Kata-kata LVRI seakan menjadi cambuk bagi Anwar. Anwar tenggelam. Keputus asaan seolah semakin kuat melekat. Sudah pasti, tak akan ada penghargaan ataupun tunjangan yang akan diterima Anwar. Minim lencana Veteran. Anwar semakin kuat menapak di atas trotoar panas. Memang, Anwar tak punya apa-apa untuk “diperagakan” kepada Pemerintah kalau dia adalah bekas pejuang kemerdekaan dua periode. Semua surat-surat Anwar hilang. Maklum, semenjak istrinya meninggal, Anwar tak punya rumah. Hidupnya hanya numpang.

pengemisjalanan11

“Biarlah orang bicara saya bukan pahlawan. Tapi sejarah tak dapat dipungkiri. Dari dulu saya bilang kalau saya tak butuh tunjangn gono-gini. Saya hanya ingin melihat kibaran merah putih tanpa gangguan serta hanya butuh sesuap nasi untuk makan. Itu sudah cukup,”ulas Anwar untuk kesekian kalinya pada Penulis.

Jam sudah menunjukkan angka 12 siang. Matahari semakin panas. Dengan langkah tertatih Anwar mulai meninggalkan dua onggok bata yang jadi topangan tubuhnya. Anwar melangkah menuju simpang Alang Laweh. Menaiki Angkot jurusan Mato Aia, Anwar menuju rumah tumpangannya.

Rasa keingin tahuanlah yang menyeret langkah penulis untuk mengikuti mobil angkot biru tumpangan Anwar. Terus menguntit, akhirnya angkot berhenti di depan rumah bercat putih. Bangunan sederhana yang terletak di Kelurahan Koto Baru, Kecamatan Lubuak Bagaluang, Padang. Rumah mungil yang bersebelahan dengan bengkel variasi mobil. Itulah kediaman Anwar sejak tahun 1975.

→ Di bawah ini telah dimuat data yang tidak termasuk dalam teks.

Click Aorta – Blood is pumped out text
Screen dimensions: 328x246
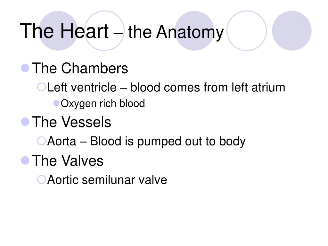pyautogui.click(x=146, y=141)
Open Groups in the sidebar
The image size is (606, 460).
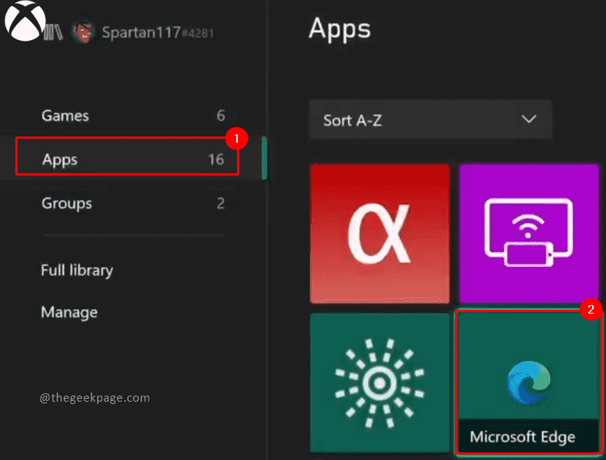click(67, 203)
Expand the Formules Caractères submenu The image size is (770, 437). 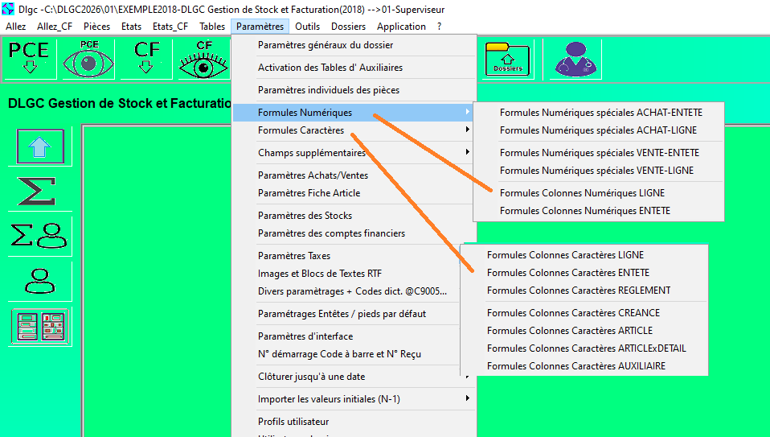301,130
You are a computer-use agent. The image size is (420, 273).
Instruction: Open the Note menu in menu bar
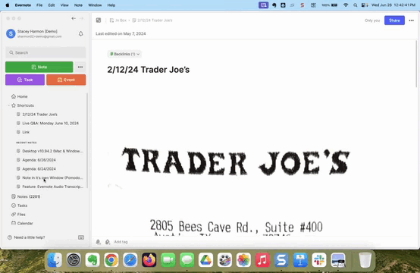tap(78, 5)
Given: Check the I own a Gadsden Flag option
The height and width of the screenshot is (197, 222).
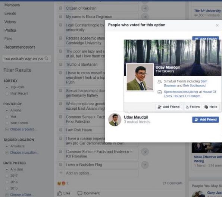Looking at the screenshot, I should click(x=60, y=165).
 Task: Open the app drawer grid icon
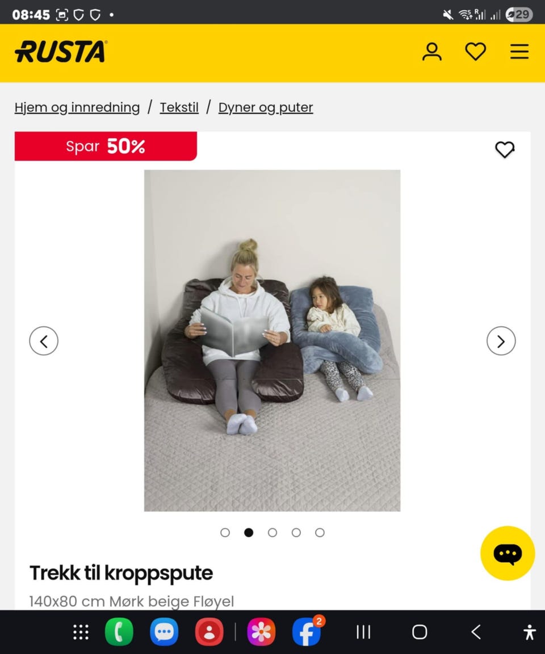click(x=81, y=632)
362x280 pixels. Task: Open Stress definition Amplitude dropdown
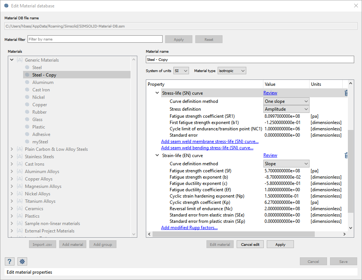286,109
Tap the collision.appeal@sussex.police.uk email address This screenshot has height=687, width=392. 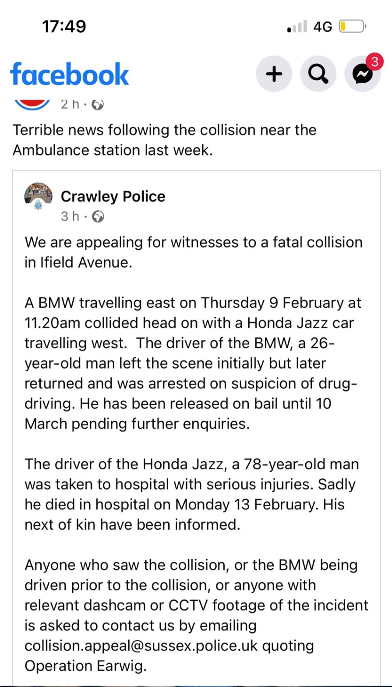(x=145, y=645)

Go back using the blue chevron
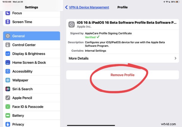67,7
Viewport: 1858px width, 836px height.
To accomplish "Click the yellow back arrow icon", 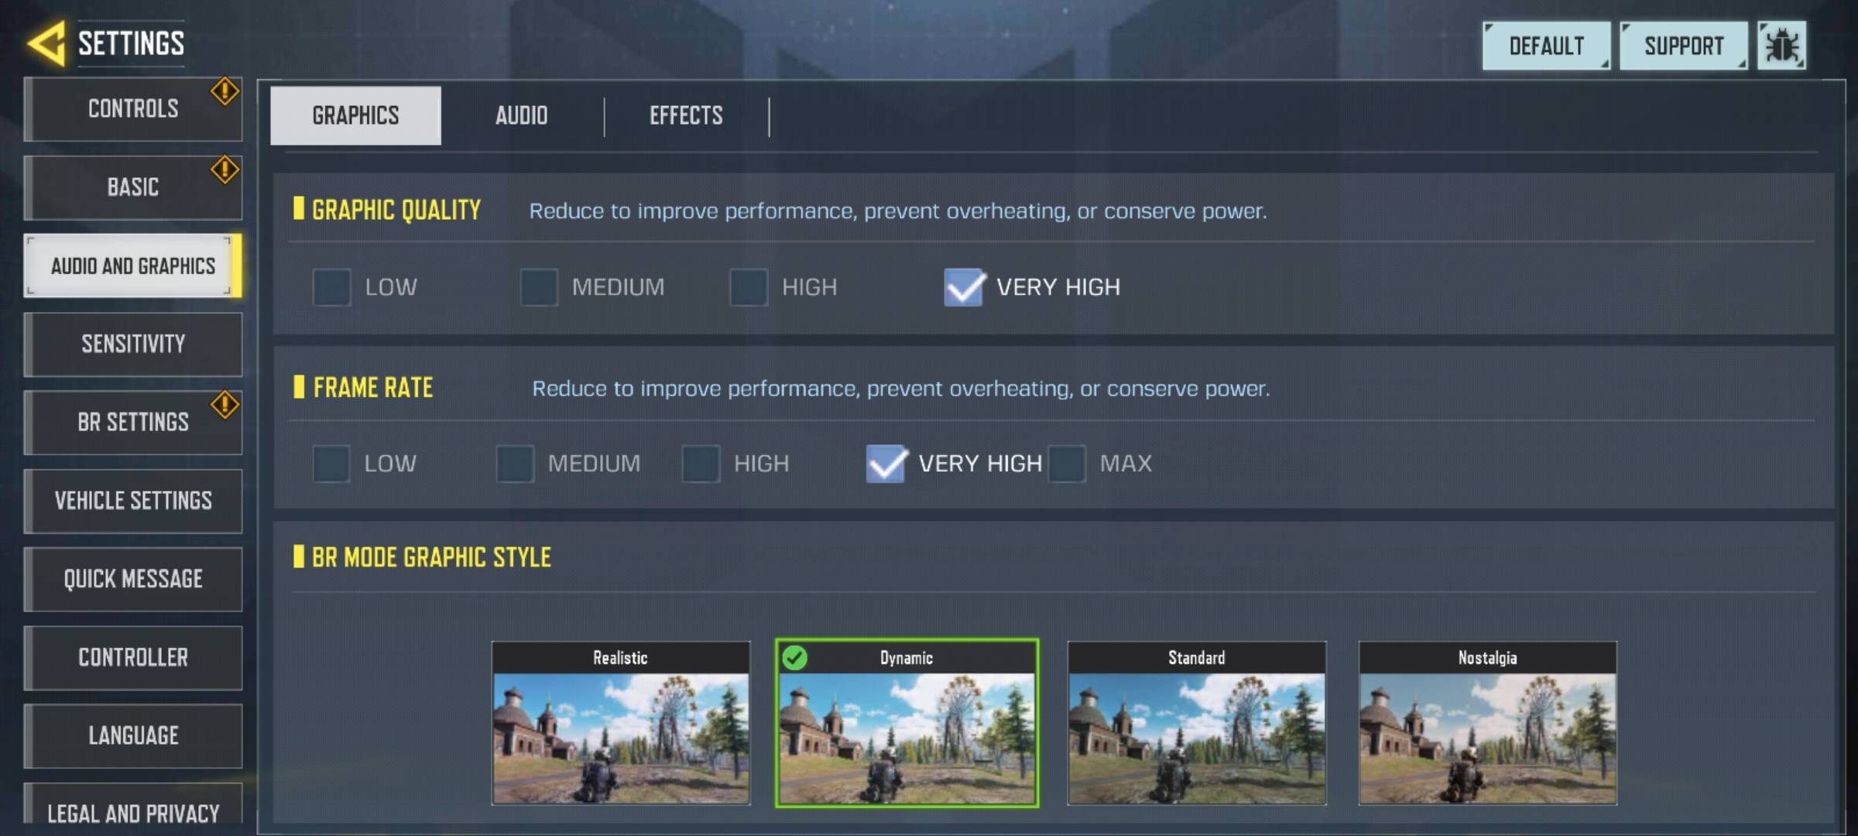I will pos(46,43).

Sang empunya rumah, Shally (50) menyambut kedatangan Anwar dengan cemas. “Pak Gaek (panggilan Anwar) memang kurang enak badan, kami sudah melarangnya pergi kerja tapi wataknya sangat keras. sulit sekali melarangnya pergi,”terang Shally dengan wajah ragu.

Anwar tampak mengaso di atas sofa yang sudah lusuh. Mencoba menetralisir kembali nafasnya yang turun naik. Sementara Anwar mengaso, POSMETRO mencoba bercakap dengan Shally, orang yang berbaik hati menampung Anwar.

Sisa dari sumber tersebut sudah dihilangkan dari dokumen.